課題の内容:
下に示す抜粋のうち、「さらに死亡した女性が姦淫によ」から始まり「人の供述は到底信用できない。」で終わる部分を、一字も変えずに書き写してください。

提示された抜粋:
------------------------
さらに死亡した女性が姦淫により生き返るということ自体、荒唐無稽(むけい)な発想であって、被告人が実際にこのようなことを思いついたのか、甚だ疑わしい。被告人が挙げた「魔界転生」という小説では、瀕死(ひんし)の状態にある男性が女性と性交することにより、その女性の胎内に生まれ変わり、この世に出るというのであって、死亡した女性が姦淫により生き返るというものとは相当異なっている。そして、死者が女性の胎内に生まれ変わりこの世に現れるというのは、「魔界転生」という小説の骨格をなす事項であって、実際に「魔界転生」を読んだ者であれば、それを誤って記憶するはずがなく、したがって、その小説を読んだ記憶から、死んだ女性を生き返らせるために姦淫するという発想が浮かぶこともあり得ない。被害者を姦淫したのは、性欲を満たすためではなく、生き返らせるためであったという被告人の供述は到底信用できない。
------------------------
コレクションに保存されたエントリ:
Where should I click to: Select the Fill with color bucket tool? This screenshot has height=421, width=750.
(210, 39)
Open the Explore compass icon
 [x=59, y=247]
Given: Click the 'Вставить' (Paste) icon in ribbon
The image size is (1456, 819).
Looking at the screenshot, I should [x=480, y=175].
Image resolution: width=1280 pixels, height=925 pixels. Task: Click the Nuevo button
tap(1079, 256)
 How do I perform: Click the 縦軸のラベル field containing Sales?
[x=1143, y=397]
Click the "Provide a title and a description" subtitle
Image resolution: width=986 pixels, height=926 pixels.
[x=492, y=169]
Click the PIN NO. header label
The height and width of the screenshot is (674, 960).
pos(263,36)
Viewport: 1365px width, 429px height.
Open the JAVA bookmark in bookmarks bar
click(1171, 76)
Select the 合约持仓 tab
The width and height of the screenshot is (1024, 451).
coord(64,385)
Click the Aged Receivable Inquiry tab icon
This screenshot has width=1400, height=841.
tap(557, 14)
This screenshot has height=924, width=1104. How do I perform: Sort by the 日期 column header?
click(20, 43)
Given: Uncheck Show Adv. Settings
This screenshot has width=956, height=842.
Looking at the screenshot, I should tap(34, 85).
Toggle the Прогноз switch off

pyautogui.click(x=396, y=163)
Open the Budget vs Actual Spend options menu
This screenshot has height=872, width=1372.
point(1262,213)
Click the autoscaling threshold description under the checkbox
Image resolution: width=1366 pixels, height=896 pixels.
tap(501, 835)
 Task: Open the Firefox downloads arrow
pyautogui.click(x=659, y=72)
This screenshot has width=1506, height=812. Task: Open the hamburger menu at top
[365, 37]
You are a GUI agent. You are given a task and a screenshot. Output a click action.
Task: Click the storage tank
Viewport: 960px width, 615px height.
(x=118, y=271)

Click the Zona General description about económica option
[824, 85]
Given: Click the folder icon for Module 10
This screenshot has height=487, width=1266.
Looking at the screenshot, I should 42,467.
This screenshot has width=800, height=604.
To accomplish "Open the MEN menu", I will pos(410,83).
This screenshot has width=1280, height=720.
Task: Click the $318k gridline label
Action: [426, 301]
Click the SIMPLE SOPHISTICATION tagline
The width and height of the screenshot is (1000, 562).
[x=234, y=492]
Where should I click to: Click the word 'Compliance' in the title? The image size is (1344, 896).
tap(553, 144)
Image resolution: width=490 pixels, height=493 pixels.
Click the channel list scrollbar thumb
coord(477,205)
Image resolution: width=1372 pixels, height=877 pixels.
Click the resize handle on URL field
------------------------
解答:
さらに死亡した女性が姦淫により生き返るということ自体、荒唐無稽(むけい)な発想であって、被告人が実際にこのようなことを思いついたのか、甚だ疑わしい。被告人が挙げた「魔界転生」という小説では、瀕死(ひんし)の状態にある男性が女性と性交することにより、その女性の胎内に生まれ変わり、この世に出るというのであって、死亡した女性が姦淫により生き返るというものとは相当異なっている。そして、死者が女性の胎内に生まれ変わりこの世に現れるというのは、「魔界転生」という小説の骨格をなす事項であって、実際に「魔界転生」を読んだ者であれば、それを誤って記憶するはずがなく、したがって、その小説を読んだ記憶から、死んだ女性を生き返らせるために姦淫するという発想が浮かぶこともあり得ない。被害者を姦淫したのは、性欲を満たすためではなく、生き返らせるためであったという被告人の供述は到底信用できない。